Since January 2020, passive fund market share for mutual funds and ETFs has increased by nearly ten percentage points to 49.7%.
NEW YORK: In terms of asset market share, US passive funds are catching up with US active funds — and by the end of the year, the split could be 50/50.
Since January of 2020, passive fund market share for mutual funds and ETFs has increased by nearly ten percentage points to 49.7% as of September 2023, according to data from Bloomberg Intelligence.
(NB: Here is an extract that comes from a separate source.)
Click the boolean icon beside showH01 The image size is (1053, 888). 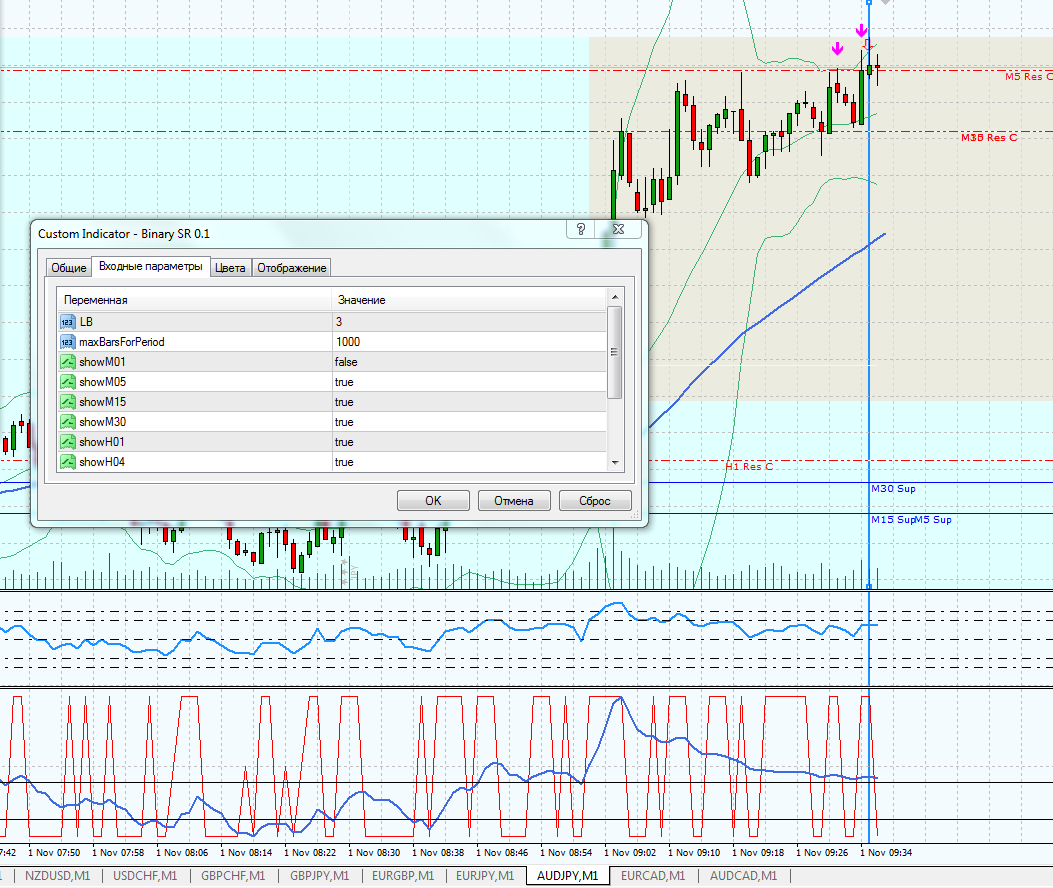[68, 442]
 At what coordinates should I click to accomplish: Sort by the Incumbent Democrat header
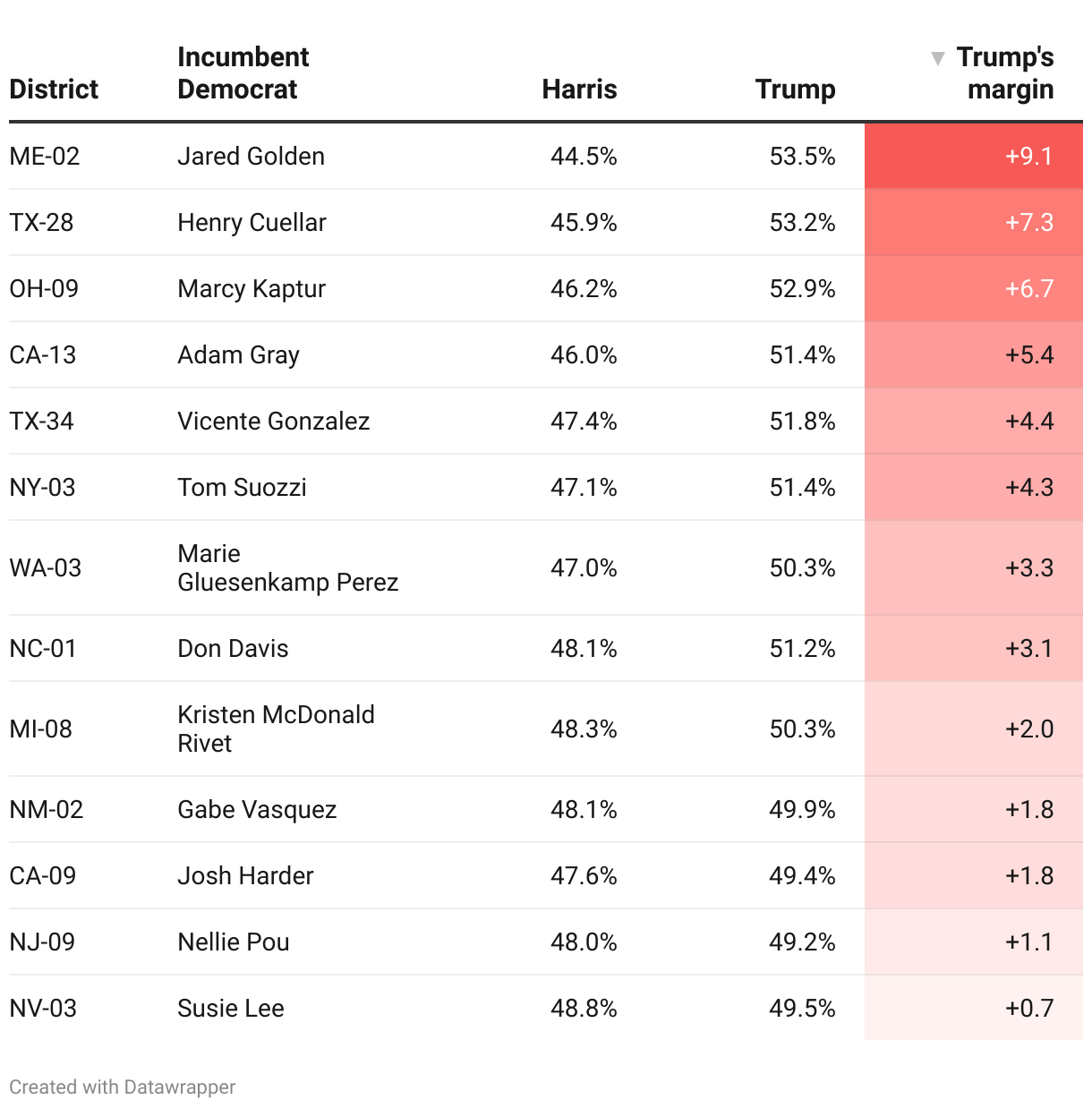[243, 73]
That’s compared to 50.3% for active funds.
‘Passive funds are a hair away from becoming the majority of fund assets,’ said Bloomberg Intelligence senior ETF analyst Eric Balchunas.
He believes that in the next month or two, it will hit 50/50, which is a long way from 1993 when passive funds were less than 1% of asset market share.
Additionally, within passive funds, 60% are with equity funds, and 37% are with bond funds, the data shows.
Ryan Jackson, manager research analyst at Morningstar, has a similar take, noting that in the past decade, passive funds have been gradually and steadily chipping away at asset market share.
‘It’s not to say that it’s been straight downhill for active strategies; they still had some pretty good years mixed in there,’ said Jackson.
In the late 20th century and early 2000s, investors were hesitant about passive funds because there was a sentiment that they were ‘settling for average returns as opposed to investing alongside an active manager,’ Jackson explained.
However, Balchunas went on to explain, the 2008 global financial crisis was a ‘pivotal year for passives,’ and the market saw one of the ‘biggest moves from active to passive.’
During this time, it became clear to investors that passive funds were a sensible place to put their money, Jackson added.
The move to passives has held steady, as passive funds have done well against active funds in almost every asset class and Morningstar category, Jackson said.
However, fans of active funds shouldn’t let go of all hope — it’s possible the trend can be reversed if active funds get more competitive with their fees and become cheaper, Balchunas said.
‘They’re going to have to disrupt themselves a little and do some self-cannibalization,’ he said.